Against thee, thee only, have I sinned, and done that which is evil in thy sight (Ps. 51:4).
And another psalmist, expressing human fallibility, says:
Thou hast set our iniquities before thee, our secret sins in the light of thy countenance [Ps. 90:8].
By contrast with the pure light of that ineffable presence; "All our righteousnesses are but filthy rags."
And there, in such a paradox, is Israel's thought of man. He was made in the image of God, but a little lower than he, worthy to companion with him, but yet so far removed that the highest human attainments, even the best aspirations, are acceptable only by divine grace. The paradox merits repetition; for in it, beyond a doubt, lies the source of Israel's best and highest thought and her unceasing moral striving. Yet we must set limits and guards to the concept, for emphasis on the transcendence of God has led into devious ways in the history of theology, not least within our own times. God was exalted, yet he was not separated from man. God and man were alike in nature. Even if man's frailties were such as to make the resemblance a caricature, nonetheless he was in the image of God.

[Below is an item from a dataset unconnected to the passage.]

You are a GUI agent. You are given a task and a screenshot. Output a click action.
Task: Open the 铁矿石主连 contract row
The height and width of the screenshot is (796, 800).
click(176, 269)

God is in the heavens; God is far other than man. But it is entirely false to Old Testament thought to claim that he was "wholly" other. Israel's thinkers would have repudiated such an idea with indignation. There were exceptions, it is true, such as are represented by Ecclesiastes and the "friends" in the Book of Job. But the cynicism of the former resulted in a grotesque caricature; and the latter are properly held up for censure, by the great author of the dialogue, as a little weak in their logic.
Certain trends in current theology seek to explain sin as in essence pride: man is a creature of empty and excessive self-assurance, proud of every conceivable possession, material or other, and even proud of his humility. It is no part of our present task to assess this idea, but only to point out that whatever its source or worth, it is not Israel's concept of sin. Instead the remarkable fact is that in both Testaments the common word for sin means basically "missing the mark." There are other words as well; but the entire view is indicated by this simple, realistic approach to the problem. Man is of high origin and possibilities; but too often he misses his mark. The mistake might be, and commonly was, disastrous; but still it was only a missing of the mark. Man aimed at something, but hit what was not of first importance. More perverse "missing" was spoken of as rebellion; yet too, guilt might be entailed by accident, or unconsciously through forgetting God by absorption in other interests.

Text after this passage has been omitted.